Gamper Stefan, Hintnerhof Verdings
Hintnerhof in Verdings Zurück zu den Projekten

Denkmalgeschützt mit Beschluss der Landesregierung von 1982. Der sehr urtümlich wirkende Einhof wird geprägt durch sein tief nach unten gezogenes, mächtiges Schindeldach. An der Nordseite über dem Wohntrakt ist es als Walmdach ausgebildet, an der Südseite über dem Stall und Stadel besitzt das Dach einen Krüppelwalm. Südseitig gibt es noch ein angedocktes offenes Flugdach. Passend dazu sind die erneuerten Dachrinnen aus Lärchenholzstangen, kombiniert mit Schneebäumen ebenfalls in Lärchenholz. Der Hof ist längsseitig in den ansteigenden Hang gesetzt, so dass die Räume im Erdgeschoss, mit vier Kellern und dem großen Viehstall, von der Straße aus ebenerdig zugänglich sind, und gleichzeitig der Stadel im Obergeschoss bergseitig durch ein großes, hölzernes Stadeltor ohne Rampe erschlossen wird. Die ebenfalls im Obergeschoss untergebrachte Wohnung ist über eine hölzerne Freitreppe an der Südostfassade aus erschlossen, mit Holzgeländer in Imitation einer barocken Balustrade, wettergeschützt unter einem auskragenden Vordach. Durch die Eingangstür betritt man einen Erschließungsgang mit einfachem Kreuzgratgewölbe, von dem man rechts gleich in die große getäfelte Stube mit dem Bauernofen gelangt; dahinter befindet sich die Stubenkammer. Gleich anschließend ist die überwölbte Rauchküche positioniert, mit direktem Zugang zur Speisekammer im kühlen, schattigen Nordwesteck des Hauses sowie einer praktischen Durchreiche für die Speisen in die Stube. 

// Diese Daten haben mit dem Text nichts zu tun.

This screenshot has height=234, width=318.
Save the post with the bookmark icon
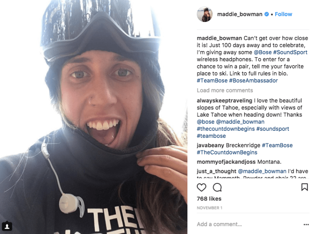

Von der Küche aus wird auch der in den Bauernhof integrierte Backofen bedient, der übrigens noch immer voll funktionstüchtig ist. Zum Stadel hin gibt es noch zwei Schlafräume, und bergseitig einen Zugang zum ehemaligen Fall-Abort. Der Zugang hinauf in den großen Dachboden erfolgt über eine steile Holztreppe im Stadel.Hinsichtlich der Konstruktion handelt es sich beim Hintnerhof um eine Mischbauweise mit massiven Mauern aus örtlichem Bruchstein, der mit Kalk verputzt wurde, im Bereich des Erdgeschosses sowie des Wohntraktes, kombiniert mit dem Stadel in reiner Holzständerbauweise und Lärchenverschalung.

Die Decken über dem Stall und den Kellern im Erdgeschoss sowie über den Zimmern im Obergeschoss sind Holzbalkendecken, steingemauerte Gewölbe gibt es im Erschließungsgang im Obergeschoss sowie in der urigen, russgeschwärzten Rauchküche. Zimmermannstechnisch sehr interessant ist der historische, sehr gut erhaltene Dachstuhl mit gehackten Balken. Originale Massivholztüren aus unterschiedlichen Jahrhunderten sowie einige Fenster mit alten Wintervorsatzfenstern – eine frühe Form der Wärmedämmung durch Doppelfenster, seit dem 19. Jahrhundert in Südtirol gebräuchlich – sind ebenfalls erhalten und bereichern den historischen Bauernhof, der aufgrund der wertvollen Bauelemente, sicherlich aber auch wegen des altertümlichen Erscheinungsbildes von der Landesregierung 1982 auf Antrag des Landesdenkmalamtes unter Denkmalschutz gestellt worden ist.